## Entries taken from a collection
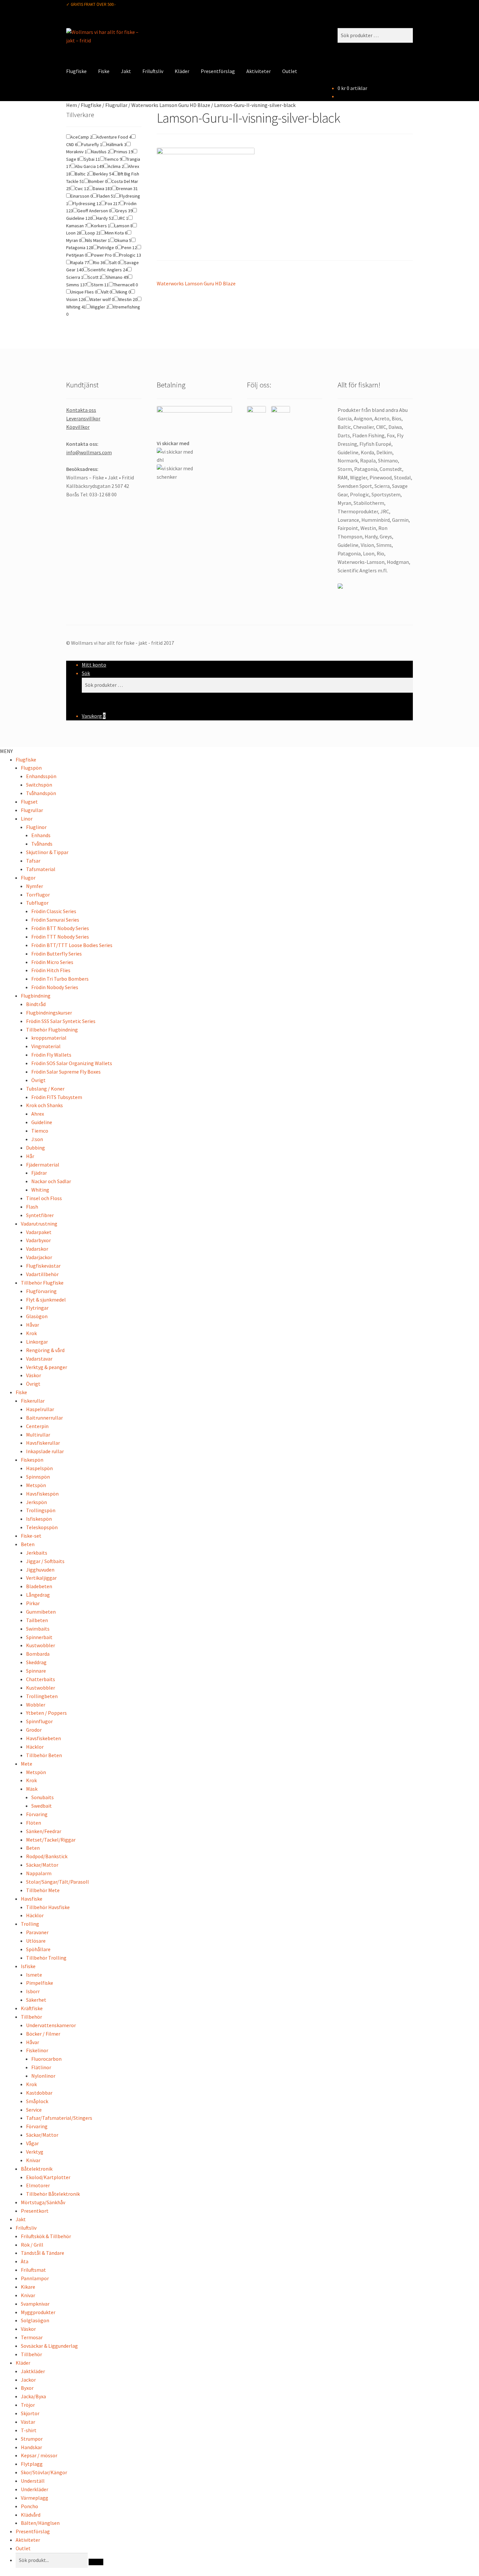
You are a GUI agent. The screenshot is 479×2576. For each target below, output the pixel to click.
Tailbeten (37, 1620)
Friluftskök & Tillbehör (46, 2236)
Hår (30, 1156)
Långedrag (38, 1594)
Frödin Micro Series (52, 962)
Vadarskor (37, 1248)
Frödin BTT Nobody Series (60, 928)
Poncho (29, 2506)
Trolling (30, 1924)
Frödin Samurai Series (55, 919)
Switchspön (39, 784)
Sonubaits (42, 1797)
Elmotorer (38, 2185)
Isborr (33, 1991)
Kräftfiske (32, 2008)
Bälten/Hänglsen (40, 2523)
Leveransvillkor (83, 418)
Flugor (28, 877)
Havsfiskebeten (43, 1738)
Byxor (27, 2388)
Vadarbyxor (38, 1240)
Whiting (40, 1189)
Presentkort (35, 2210)
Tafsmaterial (40, 869)
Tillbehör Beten (44, 1755)
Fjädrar (39, 1172)
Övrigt (38, 1080)
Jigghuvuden (40, 1569)
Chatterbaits (40, 1679)
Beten (28, 1544)
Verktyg (34, 2151)
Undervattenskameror (51, 2025)
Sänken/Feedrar (43, 1831)
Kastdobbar (39, 2092)
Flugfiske (76, 71)
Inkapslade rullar (45, 1451)
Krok (31, 1333)
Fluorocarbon (46, 2059)
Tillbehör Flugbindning (52, 1029)
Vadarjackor (39, 1257)
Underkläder (34, 2489)
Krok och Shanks (44, 1105)
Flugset (29, 801)
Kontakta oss (81, 410)
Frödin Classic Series (53, 911)
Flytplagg (32, 2464)
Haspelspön (39, 1468)
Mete (26, 1763)
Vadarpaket (38, 1232)
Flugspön (31, 767)
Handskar (31, 2447)
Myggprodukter (38, 2312)
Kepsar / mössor (39, 2455)
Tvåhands (41, 843)
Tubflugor (37, 902)
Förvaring (37, 1814)
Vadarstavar (39, 1358)
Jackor (28, 2379)
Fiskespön (32, 1459)
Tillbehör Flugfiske (42, 1282)
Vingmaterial (46, 1046)
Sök (86, 673)
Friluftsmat (33, 2270)
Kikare (28, 2286)
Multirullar (38, 1434)
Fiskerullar (33, 1400)
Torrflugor (38, 894)
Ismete (34, 1974)
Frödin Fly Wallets (51, 1054)
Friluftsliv (152, 71)
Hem (71, 105)
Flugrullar (116, 105)
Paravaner (37, 1932)
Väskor (33, 1375)
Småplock (37, 2101)
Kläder (182, 71)
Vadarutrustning (39, 1223)
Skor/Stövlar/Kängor (44, 2472)
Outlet (289, 71)
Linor (27, 818)
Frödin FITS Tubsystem (56, 1097)
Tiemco (39, 1130)
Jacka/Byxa (33, 2396)
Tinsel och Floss (44, 1198)
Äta (24, 2261)
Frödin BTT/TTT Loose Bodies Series (71, 945)
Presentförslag (218, 71)
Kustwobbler (40, 1645)
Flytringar (37, 1307)
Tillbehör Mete (43, 1890)
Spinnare (36, 1670)
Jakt (126, 71)
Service (34, 2109)
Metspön (36, 1485)
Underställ (33, 2481)
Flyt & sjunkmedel (46, 1299)
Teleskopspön (42, 1527)
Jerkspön (36, 1502)
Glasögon (37, 1316)
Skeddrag (36, 1662)
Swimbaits (38, 1628)
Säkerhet (36, 1999)
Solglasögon (35, 2320)
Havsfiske (31, 1898)
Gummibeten (41, 1611)
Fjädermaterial (42, 1164)
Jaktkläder (33, 2371)
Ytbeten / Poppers (46, 1713)
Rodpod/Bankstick (46, 1856)
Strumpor (32, 2438)
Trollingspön (40, 1510)
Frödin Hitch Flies (50, 970)
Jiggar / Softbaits (45, 1561)
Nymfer (34, 886)
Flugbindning (36, 995)
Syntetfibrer (40, 1215)
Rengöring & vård (45, 1350)
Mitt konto (94, 664)
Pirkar (33, 1603)
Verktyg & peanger (46, 1367)
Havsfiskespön (42, 1493)
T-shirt (28, 2430)
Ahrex (37, 1113)
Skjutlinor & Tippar (47, 852)
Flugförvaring (41, 1291)
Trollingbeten (42, 1696)
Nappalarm (38, 1873)
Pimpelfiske (39, 1983)
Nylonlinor (43, 2075)
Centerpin (37, 1426)
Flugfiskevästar (43, 1265)
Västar (28, 2421)
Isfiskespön (39, 1518)
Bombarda (38, 1653)
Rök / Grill (32, 2244)
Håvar (32, 1324)
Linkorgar (37, 1341)
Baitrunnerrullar (44, 1417)
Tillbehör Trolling (46, 1957)
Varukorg (94, 716)
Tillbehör (31, 2016)
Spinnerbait (39, 1637)
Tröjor (28, 2405)
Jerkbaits (36, 1552)
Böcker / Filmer (43, 2033)
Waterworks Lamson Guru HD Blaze (170, 105)
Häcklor (35, 1746)
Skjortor (30, 2413)
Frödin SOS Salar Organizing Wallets (71, 1063)
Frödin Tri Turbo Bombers (60, 978)
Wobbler (35, 1704)
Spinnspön (38, 1476)
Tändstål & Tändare (42, 2253)
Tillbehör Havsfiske (48, 1907)
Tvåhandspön (41, 793)
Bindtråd (36, 1004)
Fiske (103, 71)
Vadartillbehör (42, 1274)
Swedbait (41, 1805)
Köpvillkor (78, 427)
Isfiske (28, 1966)
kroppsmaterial (48, 1037)
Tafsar (33, 860)
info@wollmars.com (89, 452)
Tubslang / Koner (45, 1088)
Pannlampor (35, 2278)
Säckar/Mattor (42, 1864)
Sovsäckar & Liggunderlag (49, 2346)
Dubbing (35, 1147)
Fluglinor (36, 827)
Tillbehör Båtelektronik (53, 2194)
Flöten (33, 1822)
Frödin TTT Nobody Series (60, 936)
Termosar (32, 2337)
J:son (37, 1139)
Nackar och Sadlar (51, 1181)
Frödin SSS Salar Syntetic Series (60, 1021)
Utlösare (36, 1940)
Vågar (32, 2143)
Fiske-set (31, 1535)
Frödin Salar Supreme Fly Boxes (66, 1071)
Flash (32, 1206)
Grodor (34, 1729)
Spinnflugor (39, 1721)
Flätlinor (41, 2067)
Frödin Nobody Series (54, 987)
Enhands (41, 835)
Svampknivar (35, 2303)
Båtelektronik (36, 2168)
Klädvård (30, 2514)
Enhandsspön (41, 776)
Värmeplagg (34, 2497)
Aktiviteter (258, 71)
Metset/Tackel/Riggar (51, 1839)
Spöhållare (38, 1949)
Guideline (41, 1122)
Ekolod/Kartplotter (48, 2177)
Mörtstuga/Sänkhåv (43, 2202)
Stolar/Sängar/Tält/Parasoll (57, 1881)
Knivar (33, 2160)
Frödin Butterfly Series (56, 953)
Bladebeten (39, 1586)
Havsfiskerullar (43, 1442)
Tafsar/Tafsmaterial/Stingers (59, 2118)
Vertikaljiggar (41, 1577)
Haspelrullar (40, 1409)
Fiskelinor (37, 2050)
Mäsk (31, 1788)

## Requirement
Among the entries, find each line that includes the string "Tafsmaterial" and copy it.

## The completed task
Tafsmaterial (40, 869)
Tafsar/Tafsmaterial/Stingers (59, 2118)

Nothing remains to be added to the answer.